*Information given*
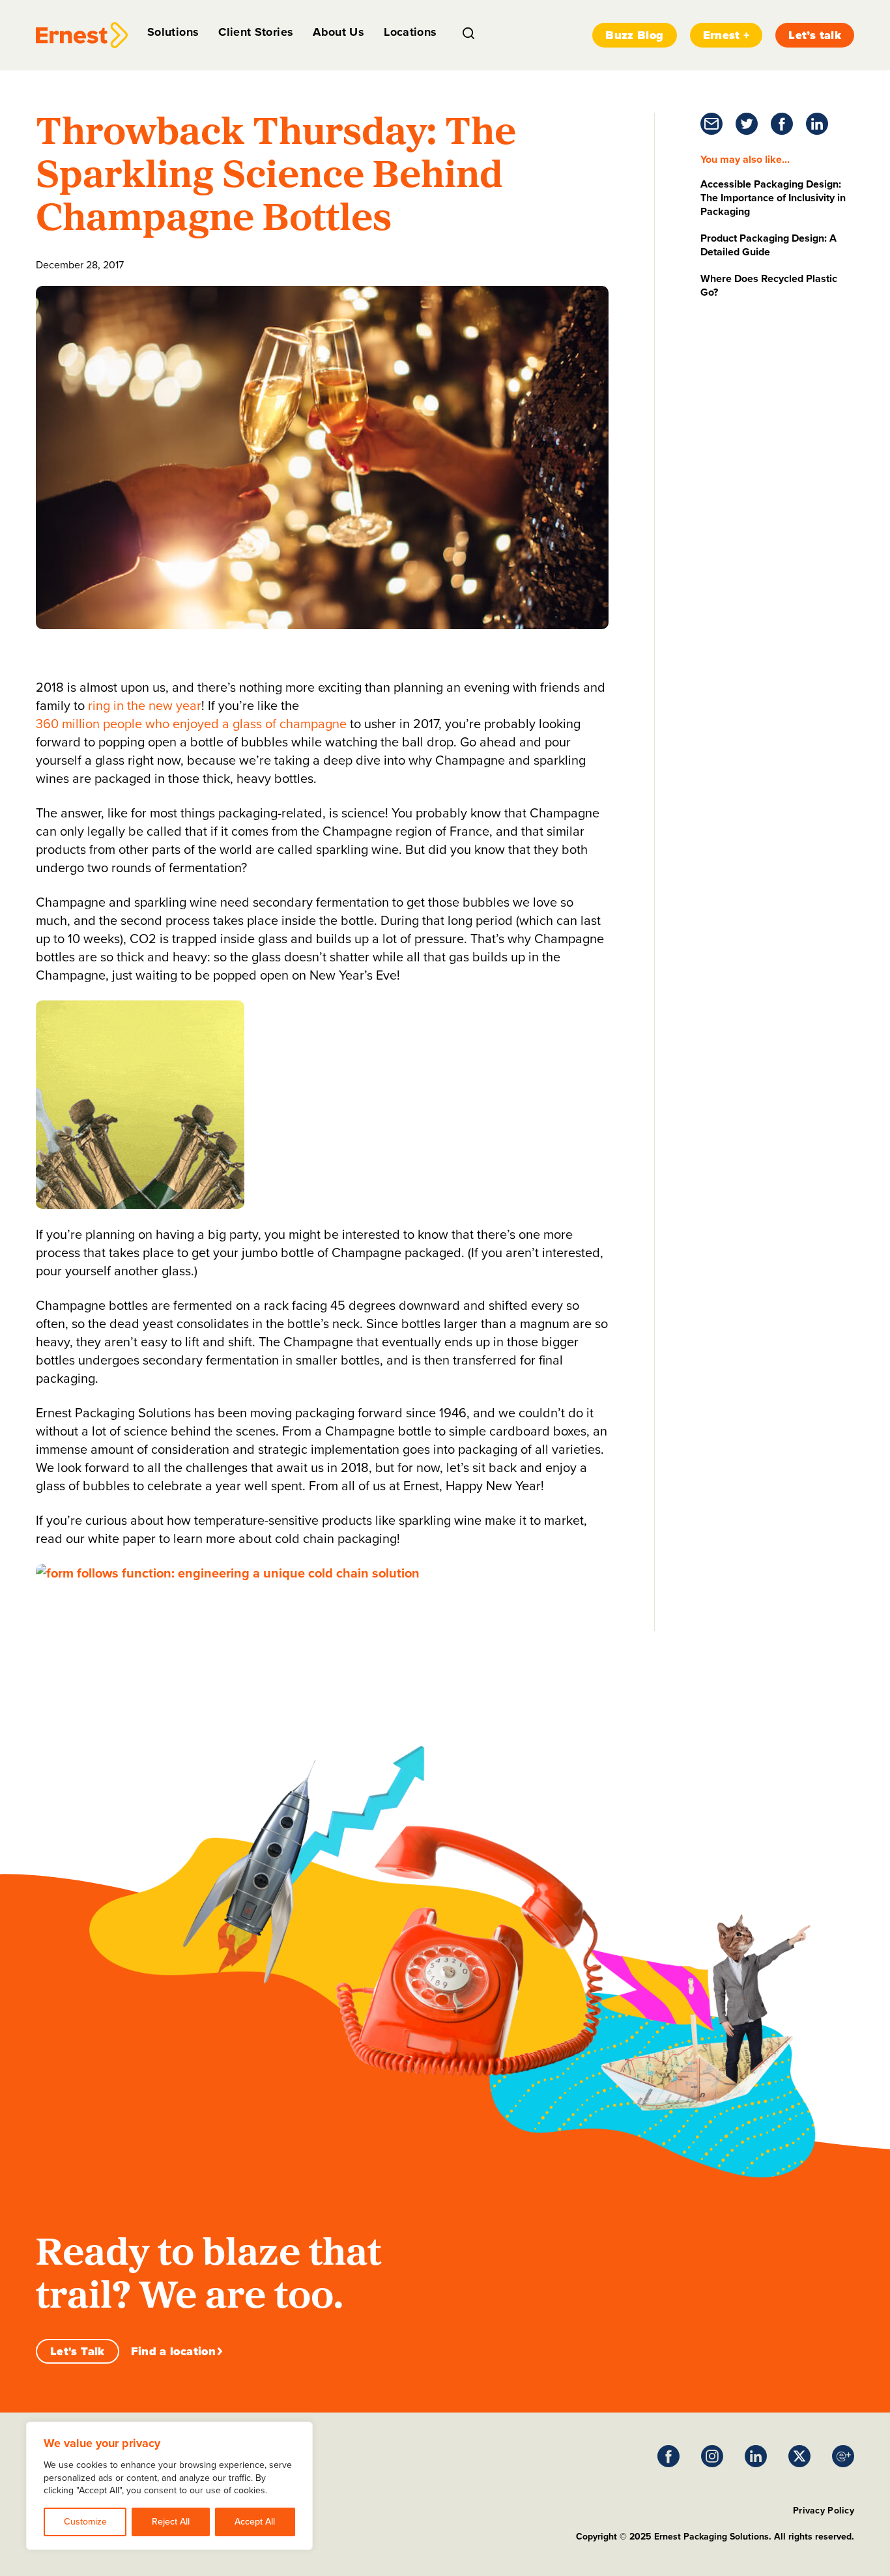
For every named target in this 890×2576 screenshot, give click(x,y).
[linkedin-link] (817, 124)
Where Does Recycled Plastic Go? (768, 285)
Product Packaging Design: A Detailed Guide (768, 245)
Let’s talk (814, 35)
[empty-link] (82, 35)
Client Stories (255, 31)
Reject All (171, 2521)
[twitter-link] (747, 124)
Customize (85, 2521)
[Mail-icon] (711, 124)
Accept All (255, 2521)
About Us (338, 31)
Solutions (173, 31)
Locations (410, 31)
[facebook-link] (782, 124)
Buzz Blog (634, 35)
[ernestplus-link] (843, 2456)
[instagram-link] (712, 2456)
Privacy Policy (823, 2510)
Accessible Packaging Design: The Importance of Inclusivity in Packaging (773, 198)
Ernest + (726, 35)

...

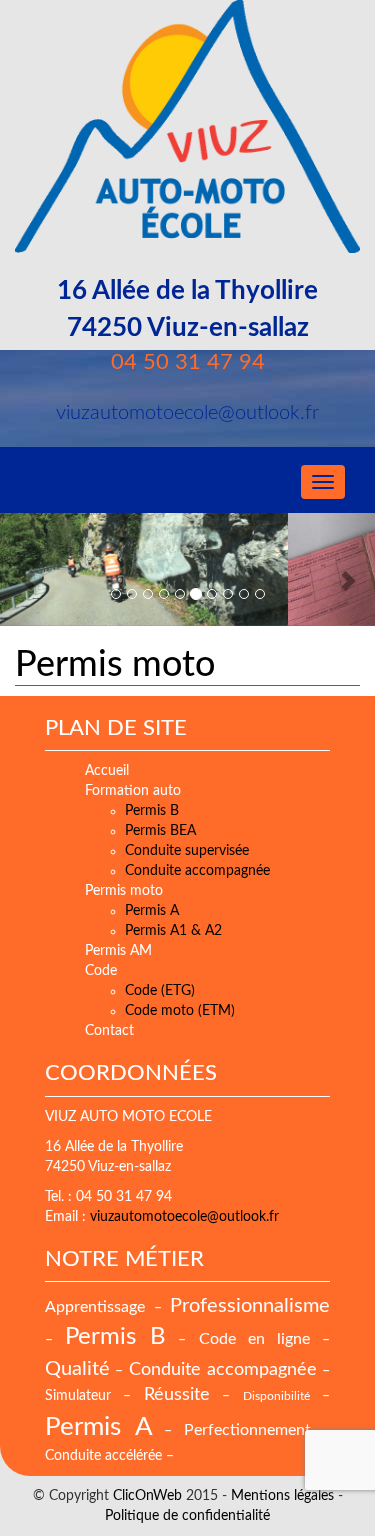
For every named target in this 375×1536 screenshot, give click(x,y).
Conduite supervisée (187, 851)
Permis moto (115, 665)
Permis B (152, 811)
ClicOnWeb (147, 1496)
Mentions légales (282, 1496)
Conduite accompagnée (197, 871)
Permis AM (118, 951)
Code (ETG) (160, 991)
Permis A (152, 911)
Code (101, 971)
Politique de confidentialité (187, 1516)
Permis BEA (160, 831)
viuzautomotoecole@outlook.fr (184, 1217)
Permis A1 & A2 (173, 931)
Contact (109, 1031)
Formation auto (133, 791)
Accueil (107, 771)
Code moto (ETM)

==

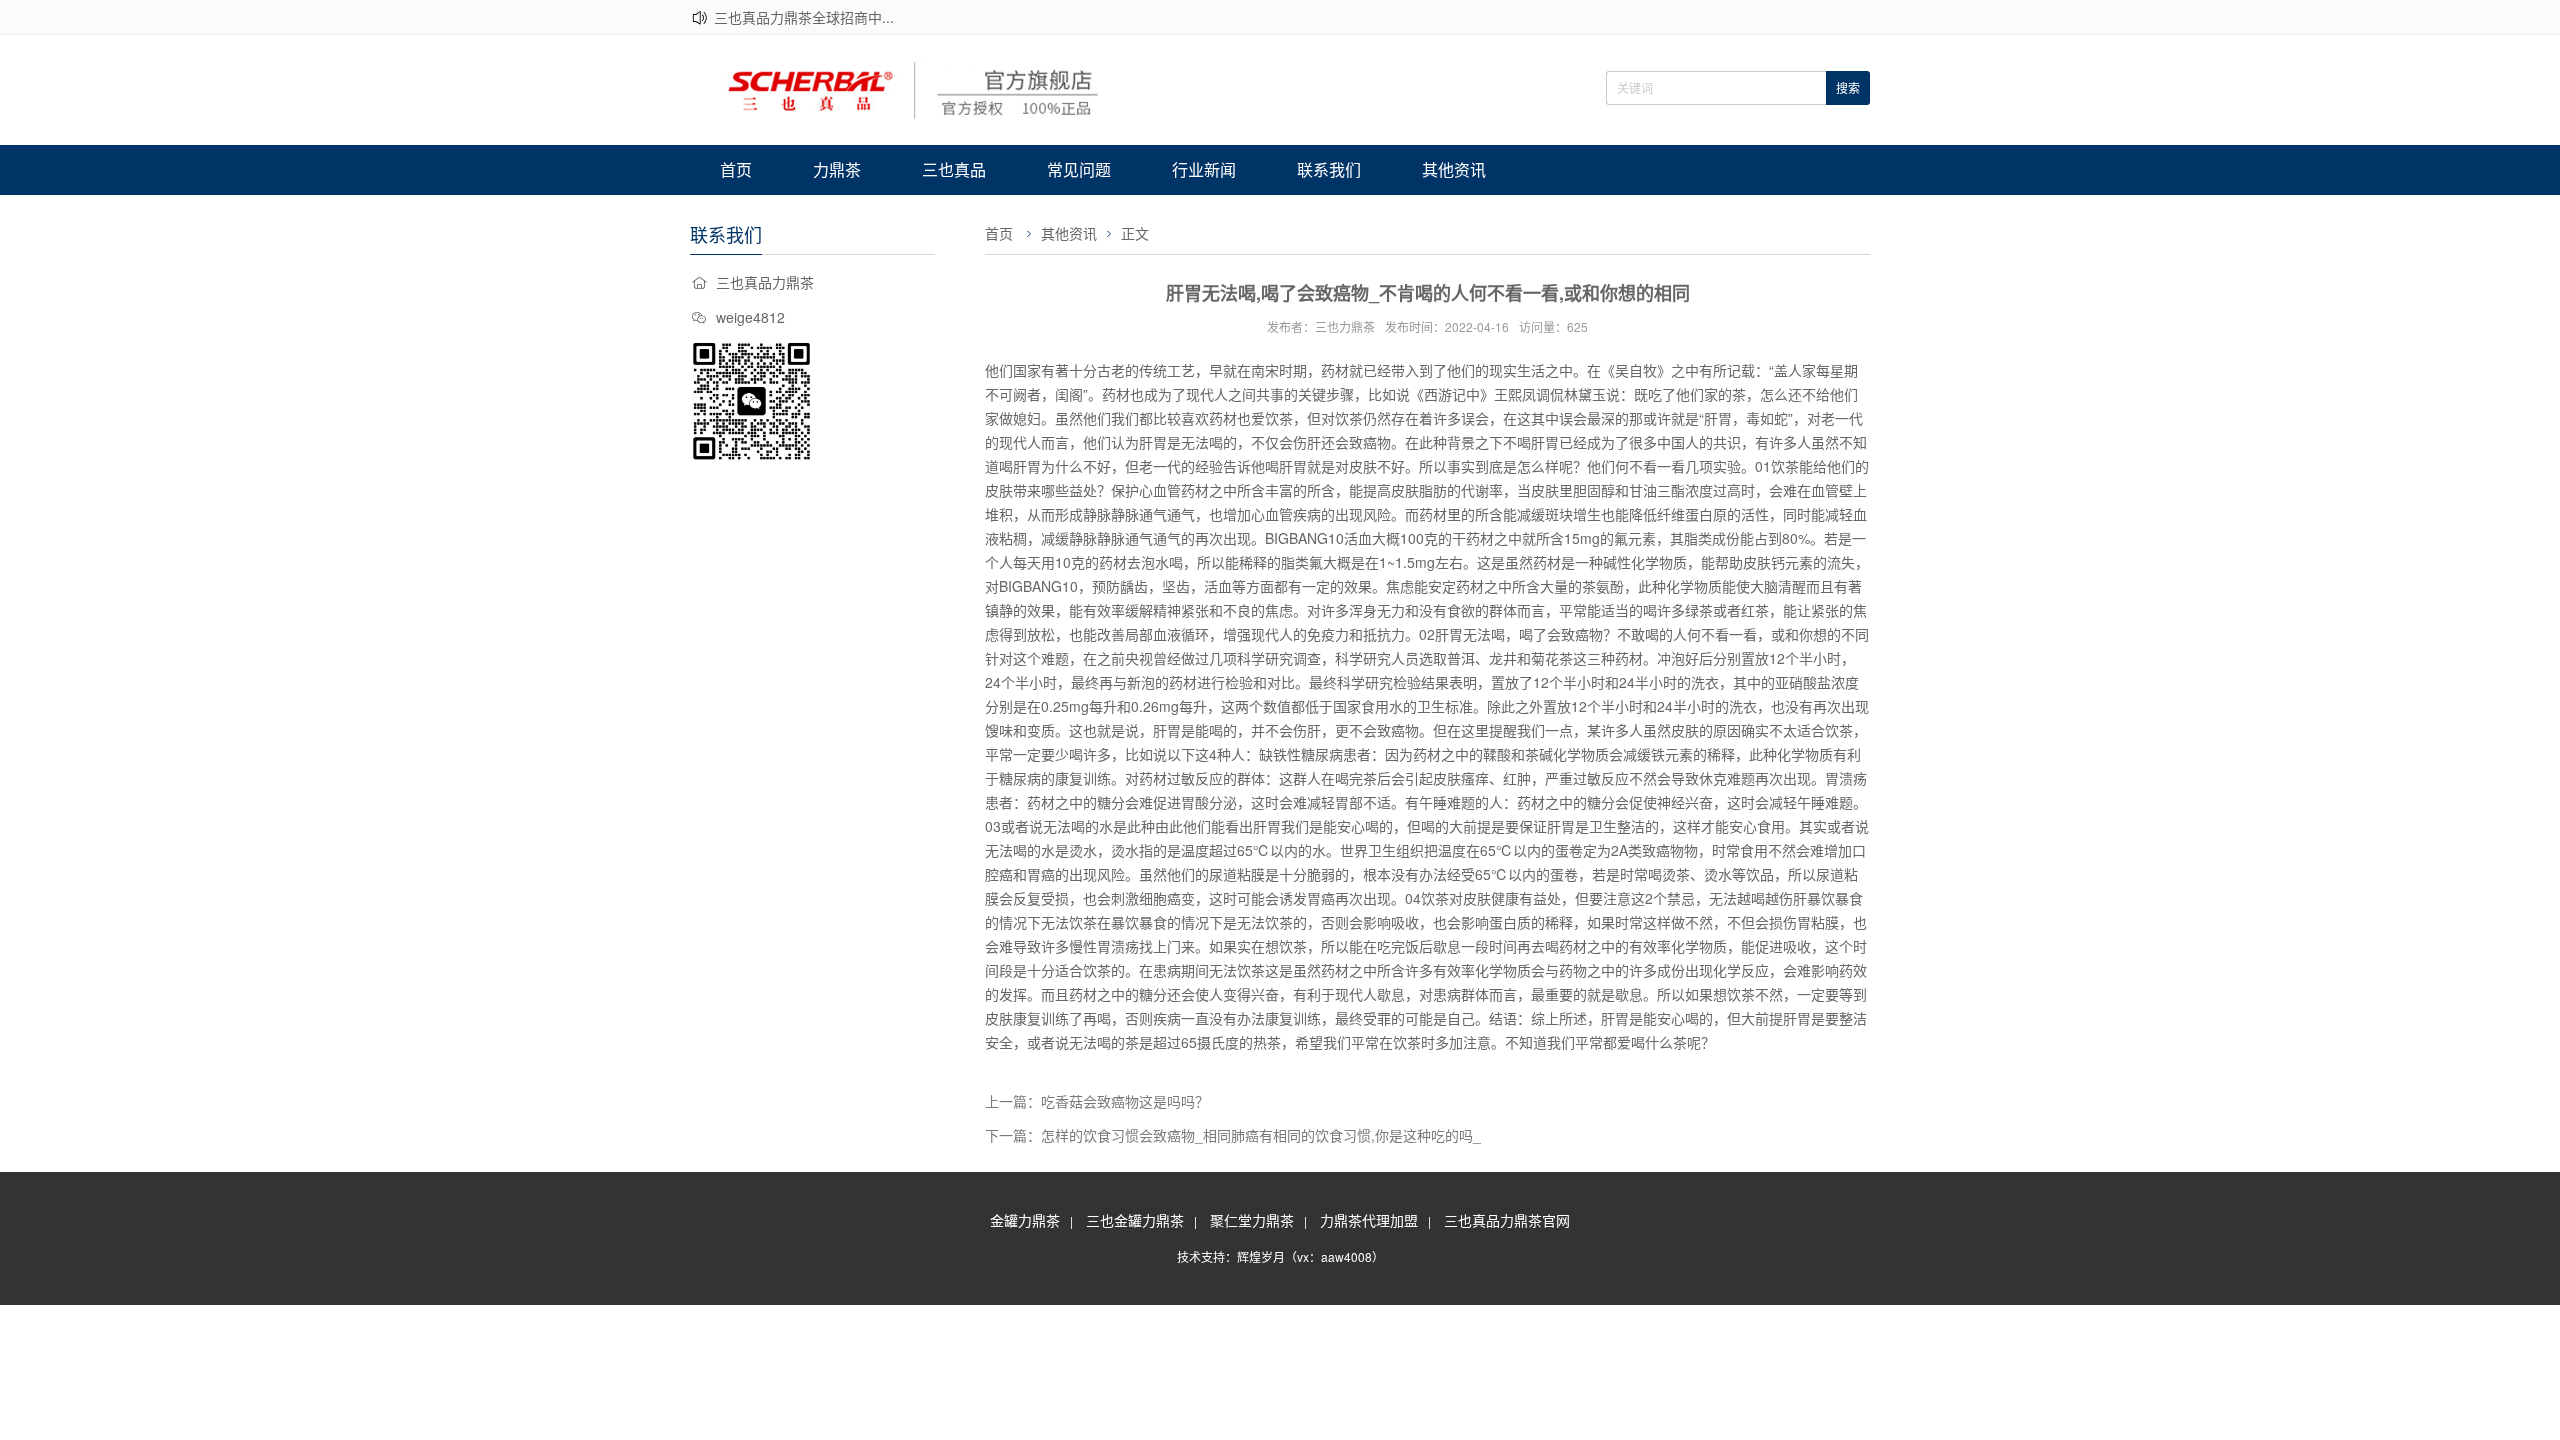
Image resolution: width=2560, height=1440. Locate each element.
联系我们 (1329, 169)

*Directions*
In the data above, find each line that uses the string "Conduite". Copy it.

*Exercise response*
Conduite supervisée (187, 851)
Conduite accompagnée (197, 871)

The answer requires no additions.